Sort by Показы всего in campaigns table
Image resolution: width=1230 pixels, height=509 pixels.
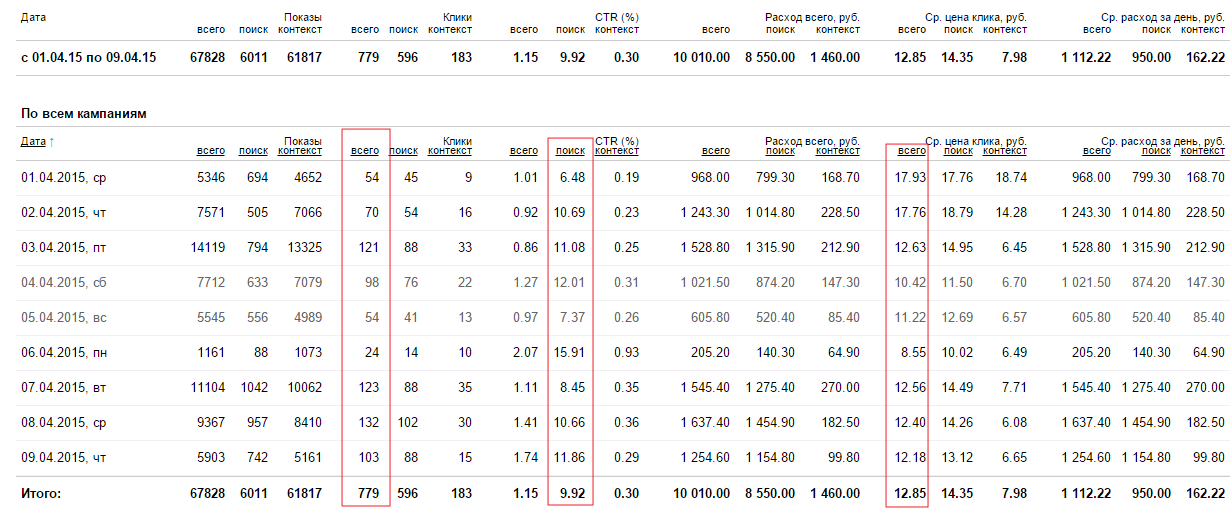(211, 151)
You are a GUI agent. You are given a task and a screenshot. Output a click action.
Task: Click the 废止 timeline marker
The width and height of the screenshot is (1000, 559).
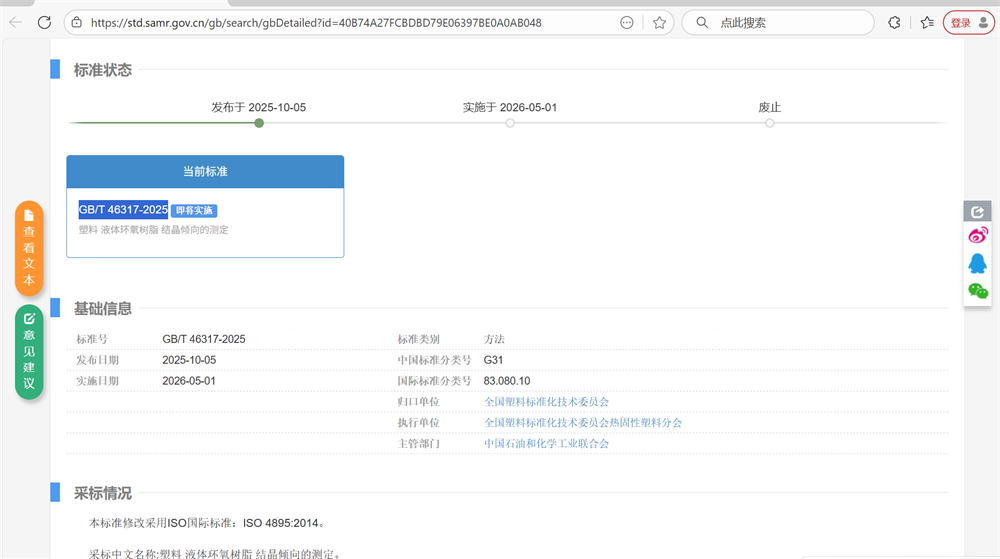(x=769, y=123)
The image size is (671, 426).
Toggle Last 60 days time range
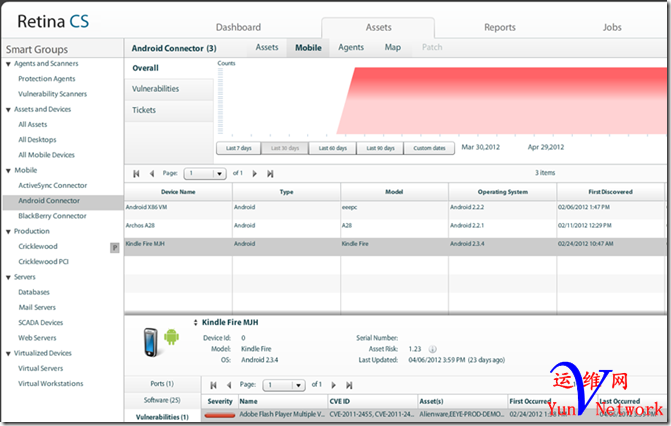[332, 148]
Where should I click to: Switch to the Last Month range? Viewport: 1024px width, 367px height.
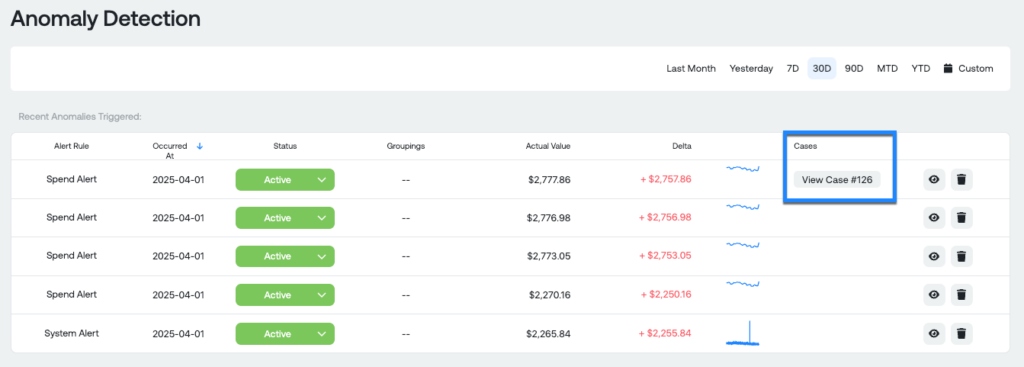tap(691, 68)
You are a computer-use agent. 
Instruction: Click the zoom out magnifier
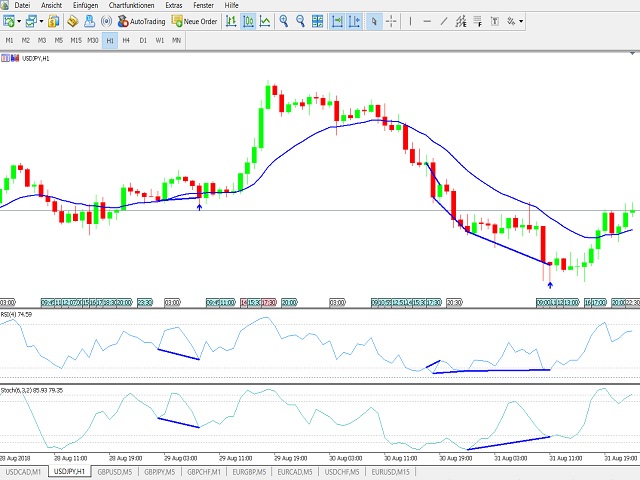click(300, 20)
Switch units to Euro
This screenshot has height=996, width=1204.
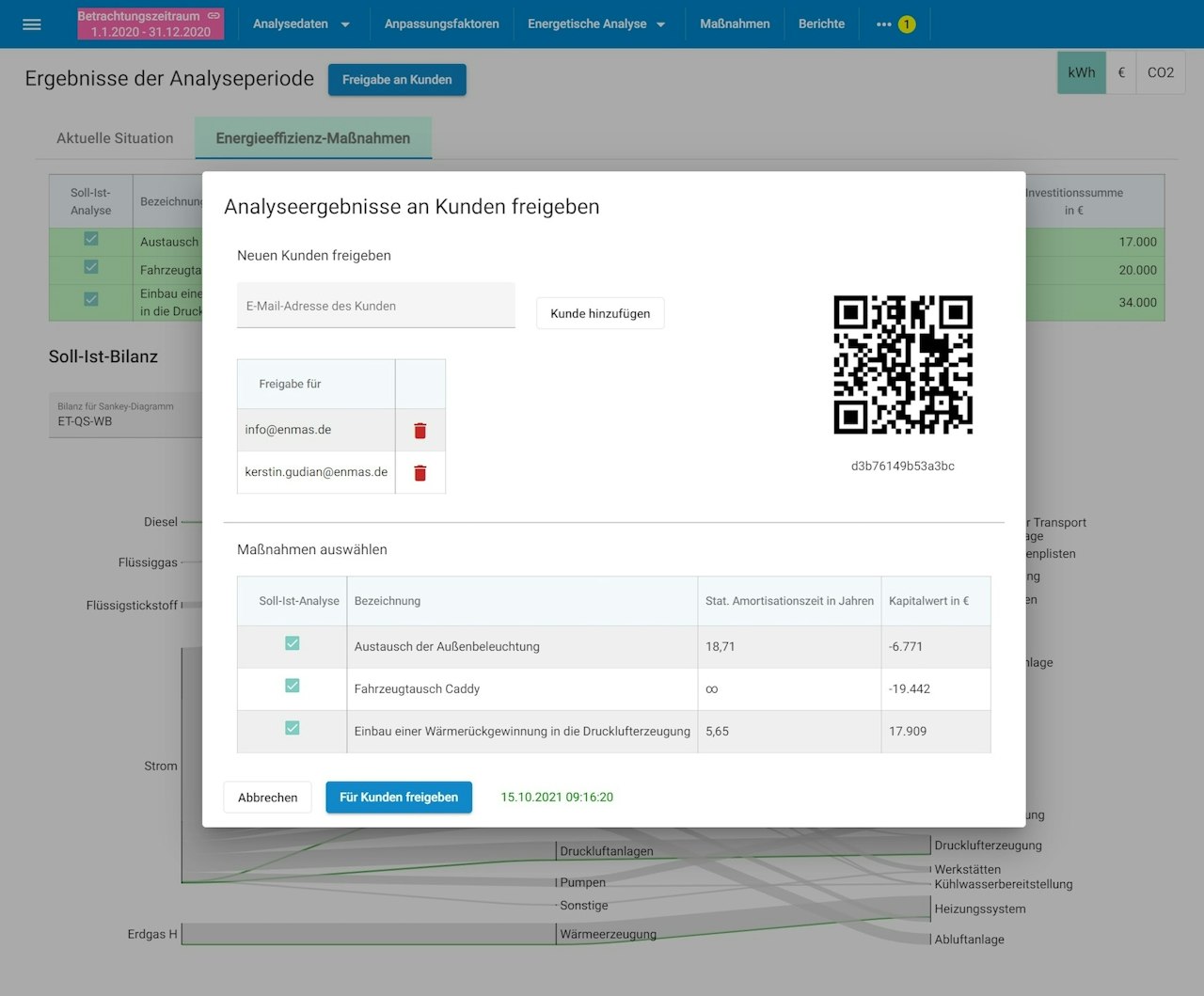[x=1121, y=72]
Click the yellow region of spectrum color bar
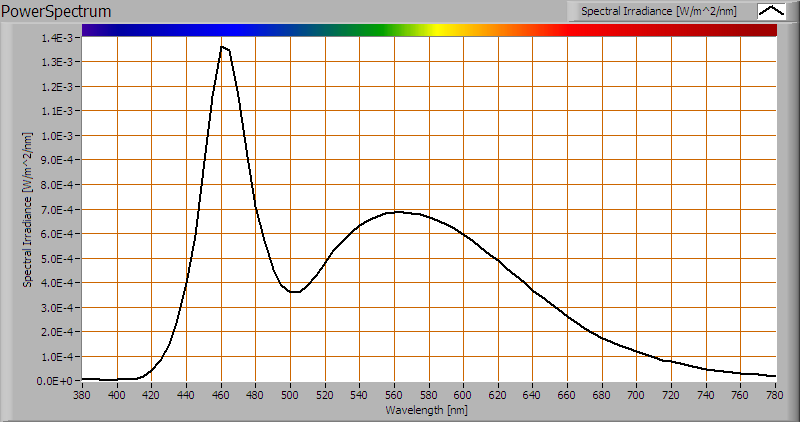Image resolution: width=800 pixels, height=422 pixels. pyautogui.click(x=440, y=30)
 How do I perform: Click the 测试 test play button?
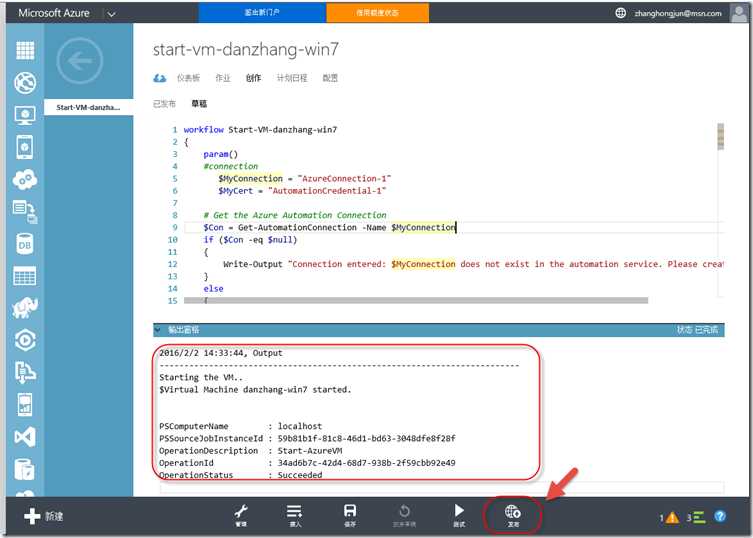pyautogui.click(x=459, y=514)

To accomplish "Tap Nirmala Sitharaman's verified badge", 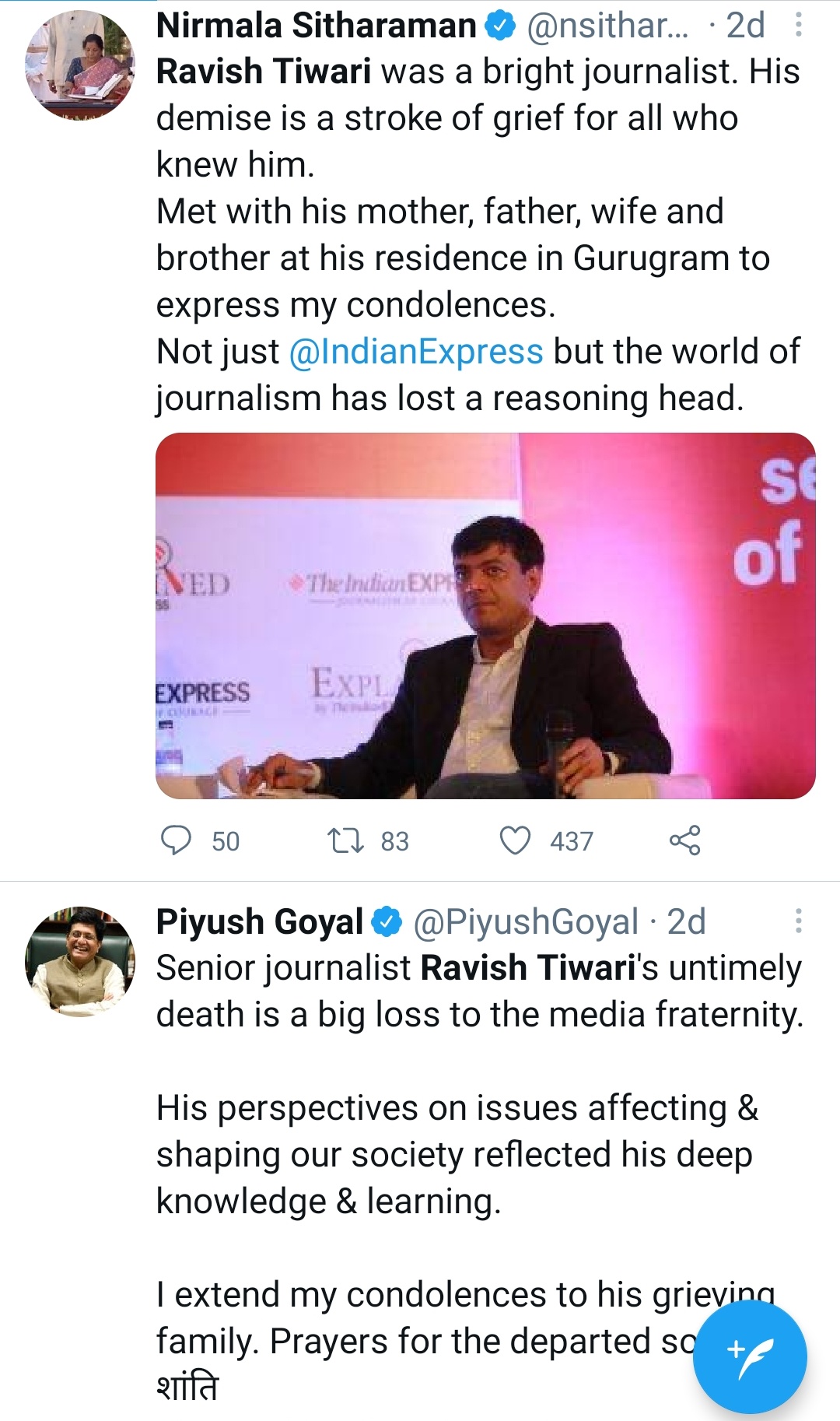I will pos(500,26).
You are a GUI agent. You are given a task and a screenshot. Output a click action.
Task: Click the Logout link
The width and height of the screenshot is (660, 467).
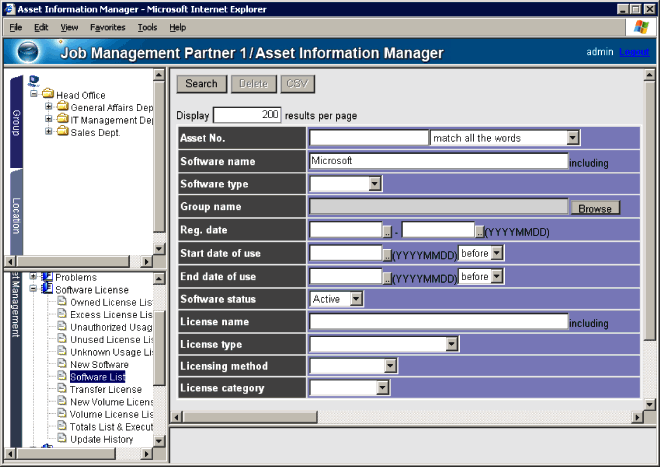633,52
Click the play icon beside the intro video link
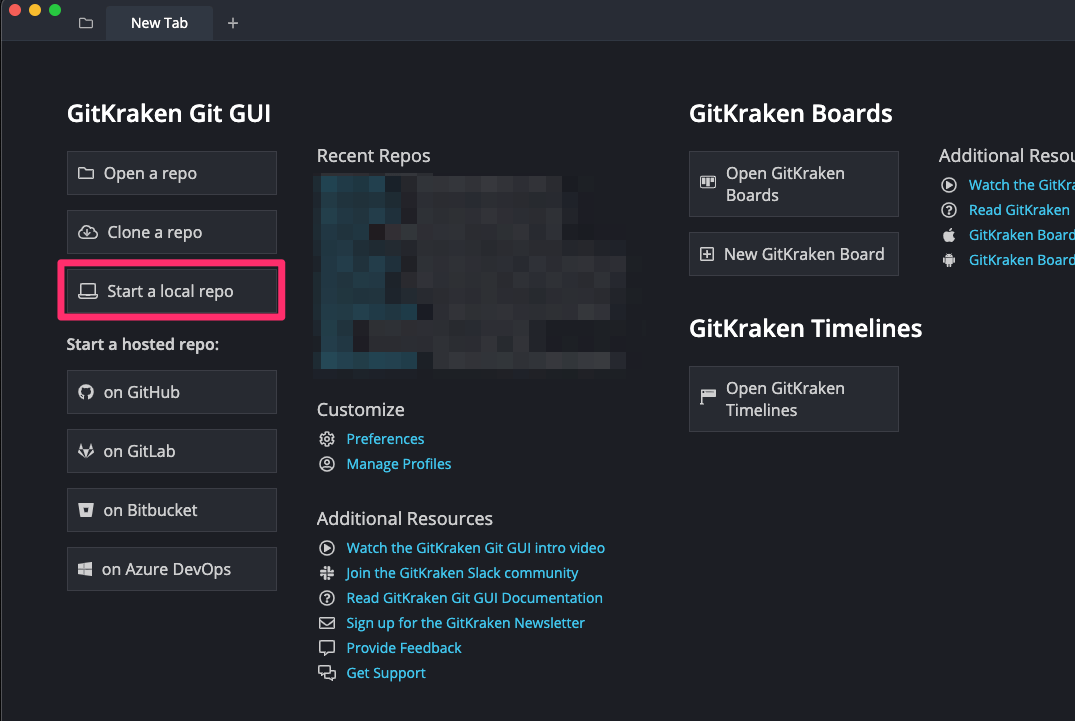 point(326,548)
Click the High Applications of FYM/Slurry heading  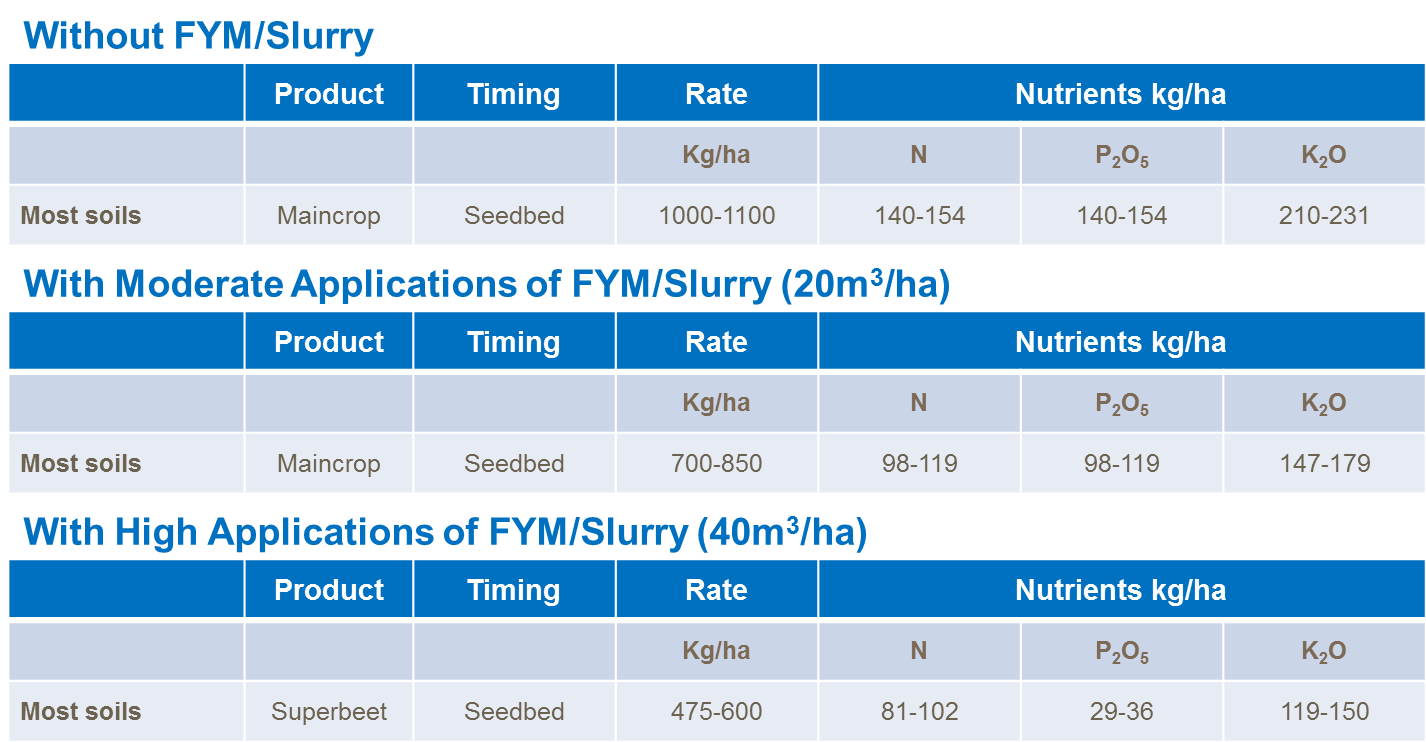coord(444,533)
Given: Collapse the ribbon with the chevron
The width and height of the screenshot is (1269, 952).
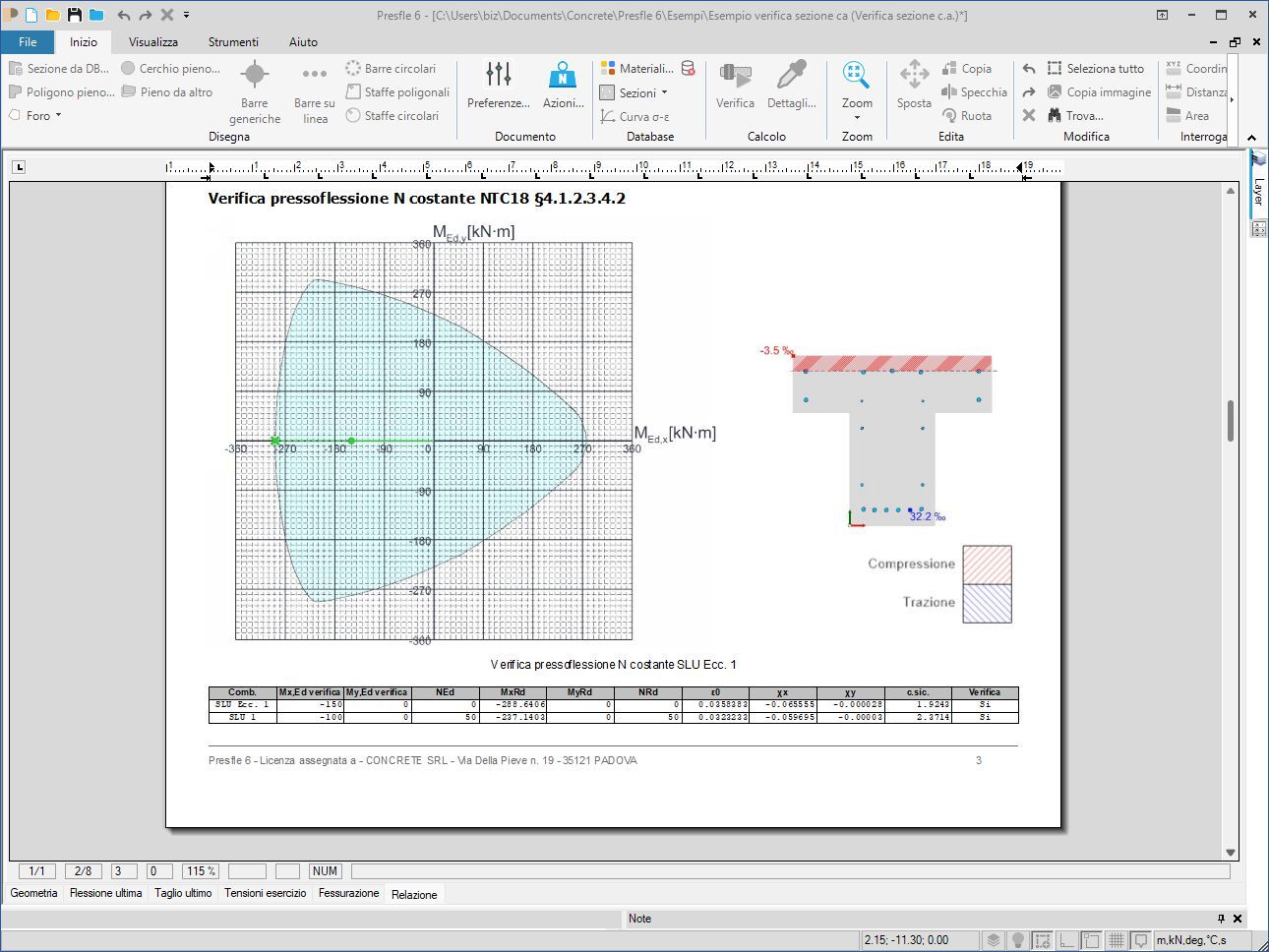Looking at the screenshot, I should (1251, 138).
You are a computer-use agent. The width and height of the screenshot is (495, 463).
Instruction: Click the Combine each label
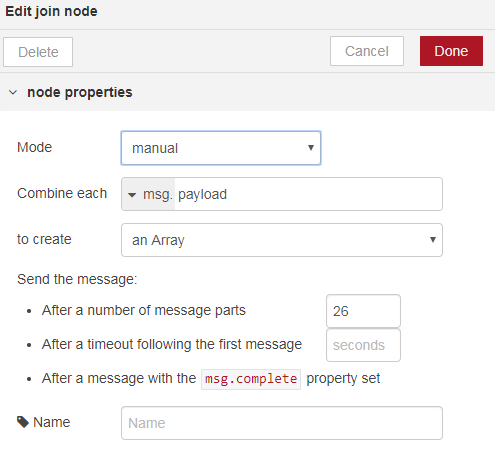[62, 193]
+===+
▸ Brief
Find the string "computer" in the listing and copy every line in which it occurs.

▸ Solution for this exercise
You are a computer-use agent. 
You are a computer-use agent. The width and height of the screenshot is (495, 463).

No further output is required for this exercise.